* **Work instruction 1**
According to the excerpt on the Human Genome Project, why did Craig Venter conclude that a whole-genome shotgun approach could work on the human genome?
* **Work instruction 2**
Extend the excerpt on the Human Genome Project, picking up after its final sentence about Celera buying sequencers and computers.

* **Excerpt provided**
..............................
For a few years, the Human Genome Project followed a steady rhythm: large-scale physical mapping followed by sequencing. Chromosome 22 was the first to be sequenced, by the Dunham team at the Sanger Centre. I remember poring over the sequence and gene models of this tiny human chromosome and thinking just how big the task ahead of us was. Chromosome 21 was heading to completion, and many other larger chromosomes were slowly being wrangled into shape.

Then, the sequencing world was turned upside down.

Craig Venter, a scientist/businessman had been around the academic genomic world for sometime, and realised perhaps better than anyone else the potential impact of automation. He had already published the first whole-genome shotgun bacteria and, inspired by a paper from Gene Myers (a computer scientist working on text analysis, and converting to biology) realised that a similar approach could work on human. Craig assembled an excellent set of scientists – Gene Myers, Granger Sutton and Mark Adams among others – and persuaded leading technology company ABI to set up a new venture to sequence the human genome – privately. This was at the end of the 1990s, at the start of the dotcom boom when it was anyone’s guess what a viable business model would be. Certainly, holding a key piece of information for biomedical research 10 years before the public domain effort looked a pretty good bet. Celera was born, raised a substantial amount of money on the US stock market and purchased a massive fleet of sequencers and computers.
..............................
* **Source data**
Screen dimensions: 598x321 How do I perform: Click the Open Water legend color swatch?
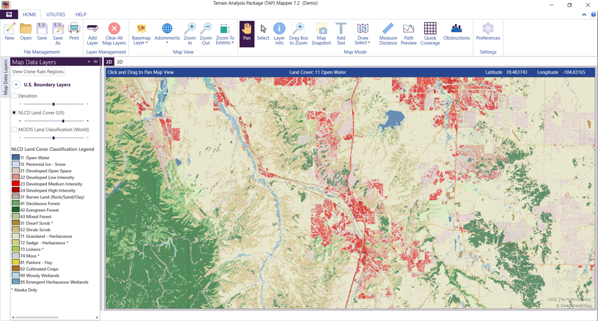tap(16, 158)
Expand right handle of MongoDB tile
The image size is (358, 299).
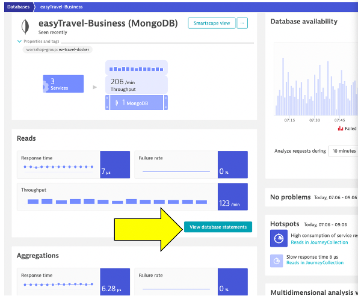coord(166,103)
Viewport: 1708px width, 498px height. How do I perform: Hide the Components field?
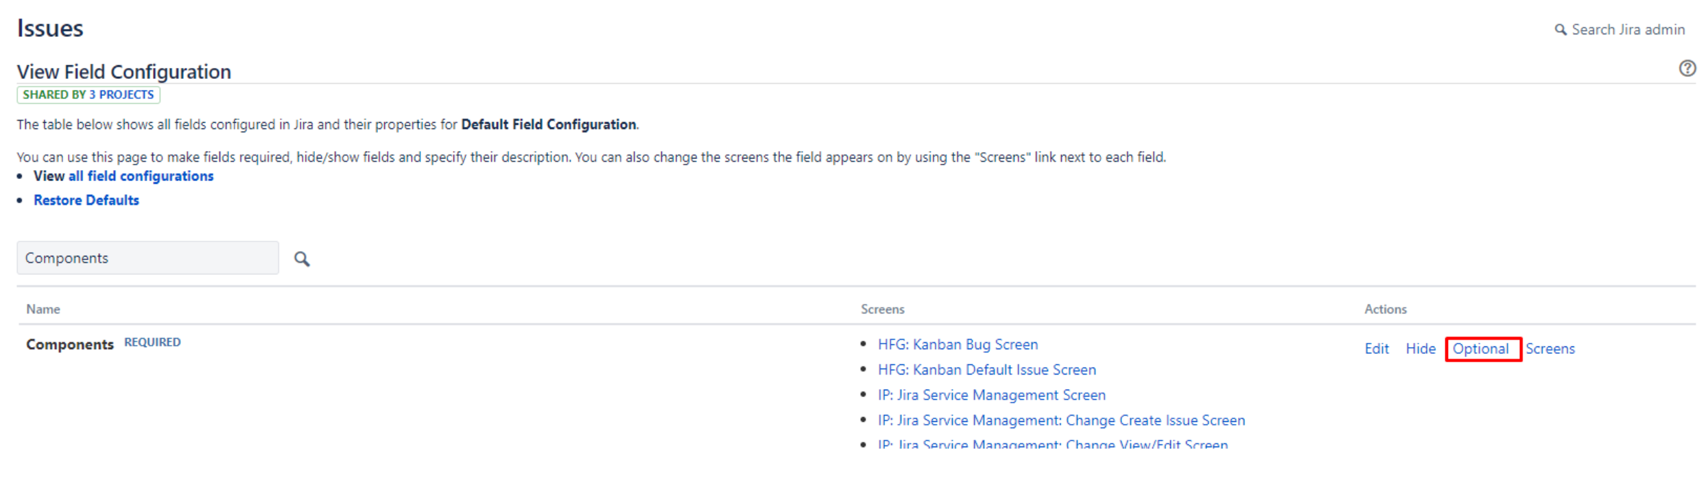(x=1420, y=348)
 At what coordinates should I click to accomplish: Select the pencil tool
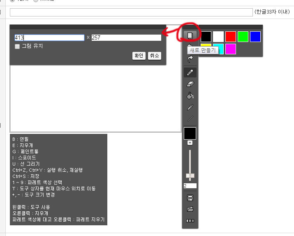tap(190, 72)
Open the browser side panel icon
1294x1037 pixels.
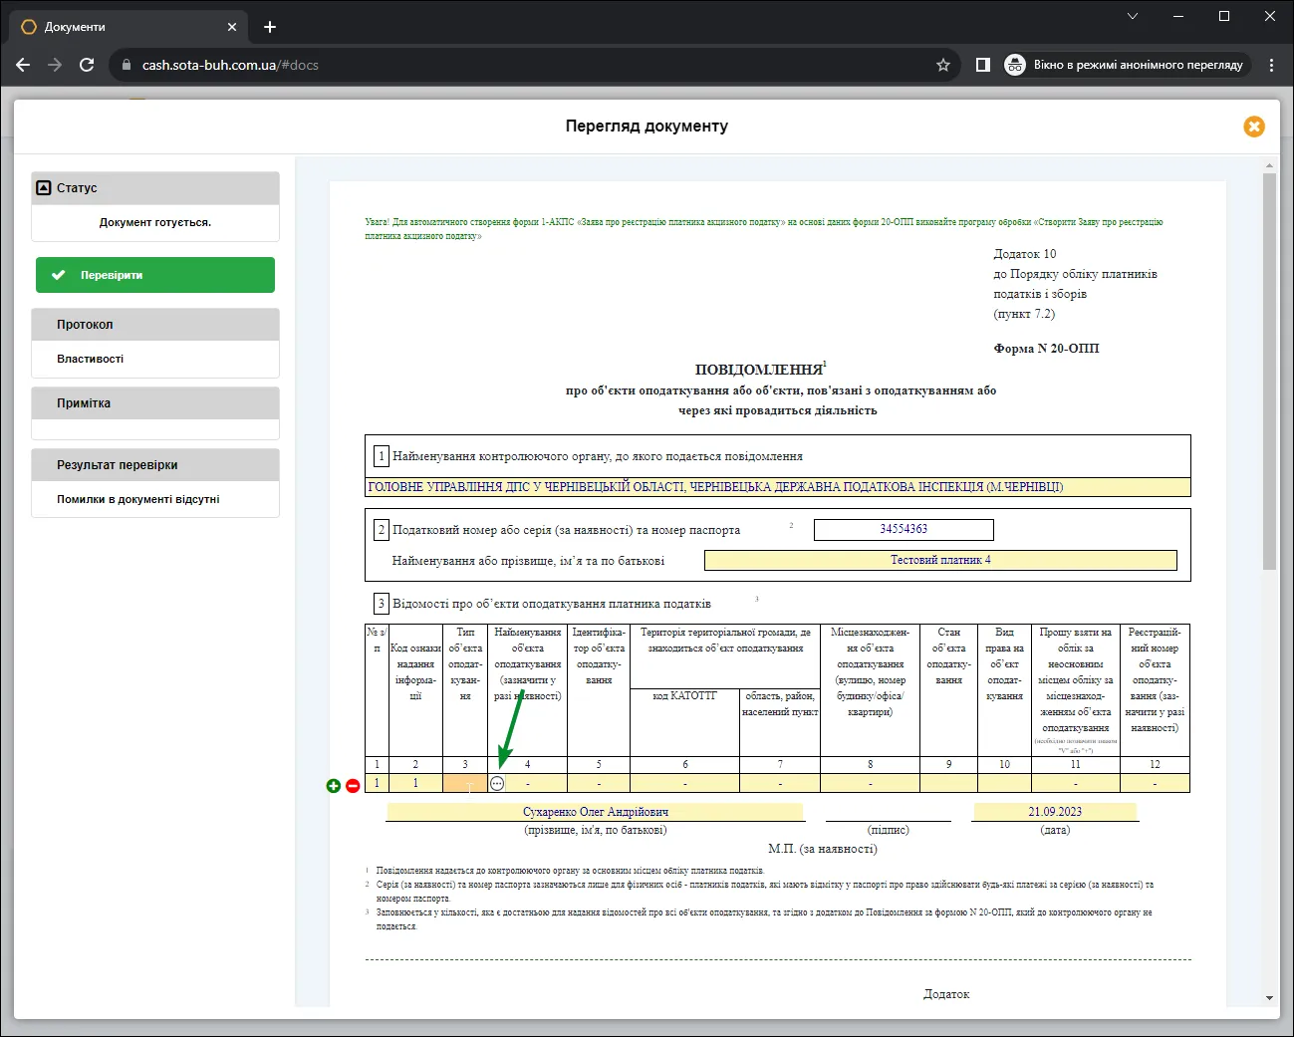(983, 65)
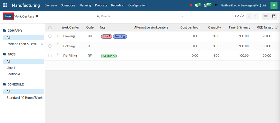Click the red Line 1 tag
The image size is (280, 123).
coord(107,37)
..............................
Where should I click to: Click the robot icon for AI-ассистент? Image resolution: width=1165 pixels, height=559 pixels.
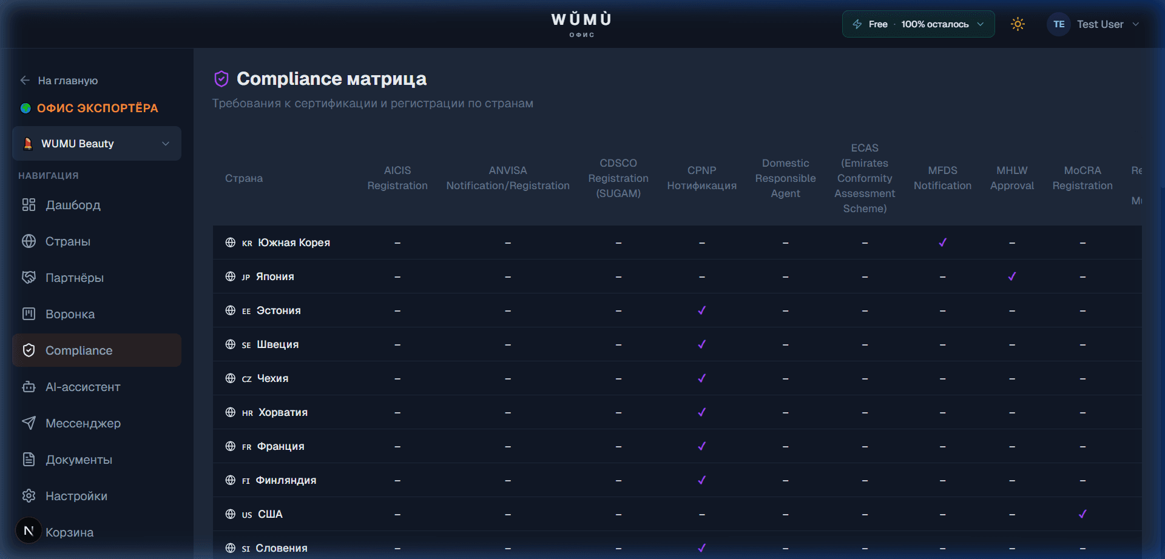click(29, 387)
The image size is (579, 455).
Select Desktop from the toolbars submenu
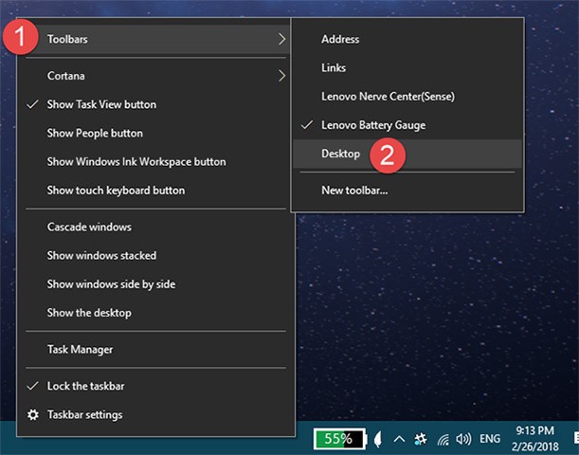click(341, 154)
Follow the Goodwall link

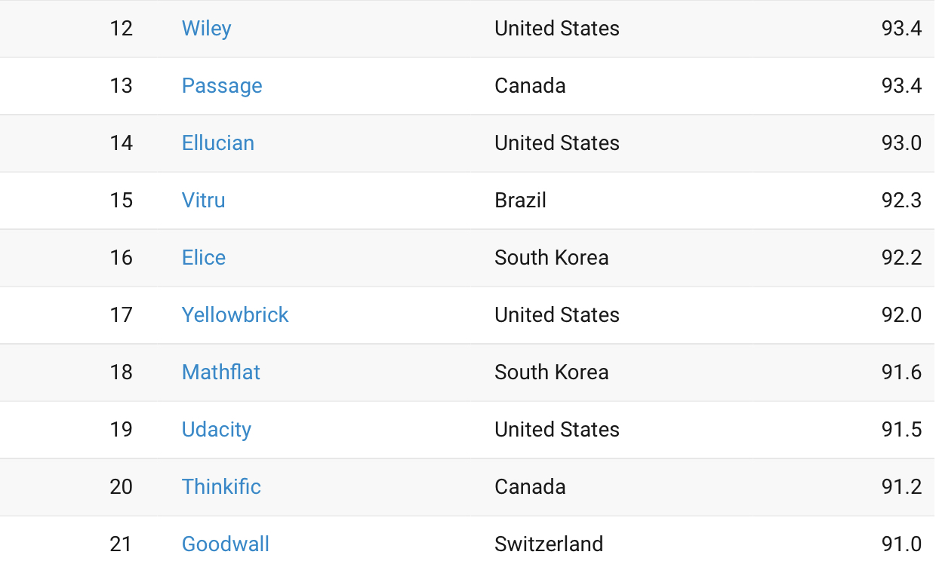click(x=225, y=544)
..............................
* **Exercise response 1**
He had already published the first whole-genome shotgun bacteria and grasped, perhaps better than anyone, the potential impact of automation. A paper by Gene Myers, a computer scientist working on text analysis, led him to realize that a similar approach could work on human.

* **Exercise response 2**
Naturally, this was quite a shock to the academic project. I remember John Sulston gathering all of the Sanger Centre employees in the auditorium (I was a PhD student at the time) and telling us that this was a good thing – but complex. Behind the scenes there were all manner of discussions, best read about in one of the numerous books that came out. By my own recollection, there was a sneaking respect for Craig’s sheer chutzpa, coupled with a massive sense that one simply couldn’t have one organisation – and certainly not a company – own this key information. 
I later discovered that the Wellcome Trust, the large UK charity behind the Sanger Centre, took the important step of backing John Sulston to sequence the entire genome if necessary, to ensure it would be put it into the public domain (the US academic components were being asked whether their effort was value for money for the taxpayers). The ability for this charity to “buy in” the genome sequence to the public domain was critical to keeping the genome open (in fact, the US academic projects continued, but it is unclear what would have happened had this stance been taken). More publicly, there were some quite unseemly spats, for example on the feasibility of the whole-genome shotgun approach.

The academic project also responded to the new, higher-pressure timeline. Rather than keeping with the map-first, sequence second approach, people switched to sequence-and-map as one scheme, but still with mid-size pieces (BACs – around 100,000 letter regions) rather than reads (only 500 letters at a time). This was a half-way point towards whole-genome shotgun and, critically, allowed the five major centres to accelerate their production rate. The nice map with flags across the genome basically disappeared (though each chromosome would then be mapped and finished) and the five centres ploughed onwards, leaving footprints all over the nice, tidy, well-laid plan.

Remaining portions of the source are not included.